Hyperuricemia is the most important risk factor for the development of gout; however, not all patients with hyperuricemia develop gout, and patients experiencing a gout attack are not necessarily found to have hyperuricemia. We hypothesized that the interactions between serum uric acid (sUA) and other potential metabolic comorbidities increase the risk of gout development.
A prospective study was conducted to link baseline metabolic profiles from the MJ Health Screening Center to gout outcomes extracted from the Taiwan National Health Insurance database. A Cox proportional hazards model was used to assess the metabolic risks for incident gout stratified by hyperuricemia status (sUA level >7 mg/dl or not).
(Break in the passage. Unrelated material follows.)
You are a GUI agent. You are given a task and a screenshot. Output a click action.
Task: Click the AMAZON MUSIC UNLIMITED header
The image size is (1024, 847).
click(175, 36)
During a mean followup period of 6.45 years (261,500 person-years), 1,189 patients with clinical gout (899 men, 202 women ages >50 years, and 88 women ages ≤50 years) were identified among the 40,513 examinees. The multivariate adjusted hazard ratios (HRs) of hyperuricemia for gouty arthritis were 5.80 (95% confidence interval [95% CI] 4.93–6.81) in men and 4.37 (95% CI 3.38–5.66) in women. Hypertriglyceridemia (triglyceride level >150 mg/dl) was found as an independent risk factor, with HRs of 1.38 (95% CI 1.18–1.60) in men with hyperuricemia and 1.40 (95% CI 1.02–1.92) in men without hyperuricemia. General obesity (body mass index >27 kg/m2) was independently associated with gout in older women, with HRs of 1.72 (95% CI 1.15–2.56) in women with hyperuricemia and 2.19 (95% CI 1.47–3.26) in women without hyperuricemia.
General obesity in women and hypertriglyceridemia in men may potentiate an sUA effect for gout development. Further investigation is needed.